Nelle mani dell'arte.

Pier Giuseppe Fedele

Con un gioco di sovrapposizioni e di ombre, le mie architetture entrano nello spazio di ricerca dell’arte, attraverso l’orizzonte d’artista di Ferdinando. Esse dimenticano Anánkē-Necessità per entrare in conflitto/dialettica con i linguaggi della forma dell’arte. Ma la forma non è mai pura forma, nemmeno nell’arte. La forma non è mai il fine-telos, ma sempre il risultato. Essa rimanda sempre a un principio, alla sua origine, a ciò che sta dietro, come accade per la figura del Veronese che impegna da anni la ricerca di Ferdinando.

Sono due le origini a confronto e anche due gli orizzonti: l’una, quella dell’arte, che mira a individuare , attraverso il linguaggio, il senso del mondo - che Nietzsche chiama giustamente Vita; l’altra, quella dell’architettura, che cerca di liberarsi dalle strettoie del linguaggio (il linguaggio è sempre storico) per s-velare l’essere della cosa.
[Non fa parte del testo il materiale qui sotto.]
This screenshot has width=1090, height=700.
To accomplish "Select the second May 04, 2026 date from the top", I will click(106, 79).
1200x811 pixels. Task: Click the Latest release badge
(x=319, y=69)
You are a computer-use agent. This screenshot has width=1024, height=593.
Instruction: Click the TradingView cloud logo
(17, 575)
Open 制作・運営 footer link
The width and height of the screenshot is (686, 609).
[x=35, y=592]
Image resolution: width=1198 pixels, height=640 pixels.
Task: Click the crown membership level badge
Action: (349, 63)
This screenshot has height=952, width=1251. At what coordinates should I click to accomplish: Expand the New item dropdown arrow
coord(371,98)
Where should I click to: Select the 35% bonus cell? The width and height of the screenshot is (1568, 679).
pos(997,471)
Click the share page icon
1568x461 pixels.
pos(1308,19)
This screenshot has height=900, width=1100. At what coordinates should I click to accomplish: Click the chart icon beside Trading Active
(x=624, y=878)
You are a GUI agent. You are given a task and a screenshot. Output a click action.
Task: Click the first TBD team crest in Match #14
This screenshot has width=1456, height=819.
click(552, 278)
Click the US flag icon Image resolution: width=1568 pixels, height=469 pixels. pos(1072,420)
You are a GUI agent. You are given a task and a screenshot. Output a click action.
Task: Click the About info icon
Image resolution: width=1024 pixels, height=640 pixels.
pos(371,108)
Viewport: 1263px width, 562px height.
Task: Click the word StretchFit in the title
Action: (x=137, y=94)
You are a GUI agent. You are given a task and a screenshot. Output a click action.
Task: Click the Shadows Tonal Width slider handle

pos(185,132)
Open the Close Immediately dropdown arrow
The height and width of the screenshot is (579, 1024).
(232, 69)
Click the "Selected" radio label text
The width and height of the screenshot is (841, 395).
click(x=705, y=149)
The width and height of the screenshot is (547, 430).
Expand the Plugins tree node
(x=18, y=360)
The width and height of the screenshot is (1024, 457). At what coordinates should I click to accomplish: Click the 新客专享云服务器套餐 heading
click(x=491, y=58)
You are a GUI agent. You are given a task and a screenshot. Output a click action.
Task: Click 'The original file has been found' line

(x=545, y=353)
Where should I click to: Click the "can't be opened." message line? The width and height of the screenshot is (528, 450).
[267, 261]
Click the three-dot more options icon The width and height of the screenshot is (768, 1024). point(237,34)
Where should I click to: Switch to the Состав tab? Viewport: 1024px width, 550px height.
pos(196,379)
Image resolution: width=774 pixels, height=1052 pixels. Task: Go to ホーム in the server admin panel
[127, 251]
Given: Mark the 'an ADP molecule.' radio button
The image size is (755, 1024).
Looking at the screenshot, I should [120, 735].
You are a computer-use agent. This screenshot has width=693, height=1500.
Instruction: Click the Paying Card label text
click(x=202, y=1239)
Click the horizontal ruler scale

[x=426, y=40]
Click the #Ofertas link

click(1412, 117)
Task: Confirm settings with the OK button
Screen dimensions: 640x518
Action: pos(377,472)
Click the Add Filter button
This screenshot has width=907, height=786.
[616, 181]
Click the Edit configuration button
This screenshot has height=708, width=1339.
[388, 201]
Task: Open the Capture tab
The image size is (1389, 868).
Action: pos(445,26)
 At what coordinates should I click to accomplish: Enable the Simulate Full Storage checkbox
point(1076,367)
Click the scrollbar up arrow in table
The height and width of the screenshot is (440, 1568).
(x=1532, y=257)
Ma c’è una possibilità che arte e architettura condividono: quella di manifestare/rivelare il senso ultimo dell’opera – arte o architettura che sia – come nelle ombre producibili/proiettabili nel lavoro “Locus Solus” in mostra. La verità dell’opera che ne esce dal confronto tra arte e architettura, generato dalla prospettiva dell’artista, è rivelazione del senso cioè ricordo (Mnemosyne): ombra come anamnesi di quel senso cercato, con quel fare specifico, che è slittamento di significati ma – nelle tecniche utilizzate da Ferdinando – sempre una ontologia della forma.

Costitutivamente anche in questo arte e architettura si accomunano: nel ‘cercare’ ovvero nel tentativo di ricordare quanto si va cercando, che è premessa fondamentale del cercare stesso. L’opera-vita è, così, sempre una ri-presentazione e mai una rap-presentazione, come aveva indicato il grande Giorgio Colli. È per questo che la forma è sempre risultato ed è sempre definibile come un cercare l’Inizio, tragicamente mai raggiungibile se non nell’illusione del linguaggio, nella sua impossibilità di dirlo (Locus Solus appunto).

E’ con quel trovato - l’opera - che si informa la Vita, che le si dà ordine, si rende stabile l’informe divenire imponendogli una direzione e quindi una prospettiva: un senso. Così come l’allusione sottesa alla figura-autoritratto del Veronese di Convito in casa Levi (1573), nei lavori di Ferdinando, sembra volerci suggerire.

 

Bibliografia

- Cacciari M. (1990), Dell’Inizio, Milano.
- Colli G. (1969), Filosofia dell’espressione, Milano.
- Heidegger M. (1961), Nietzsche, trad. it. Milano.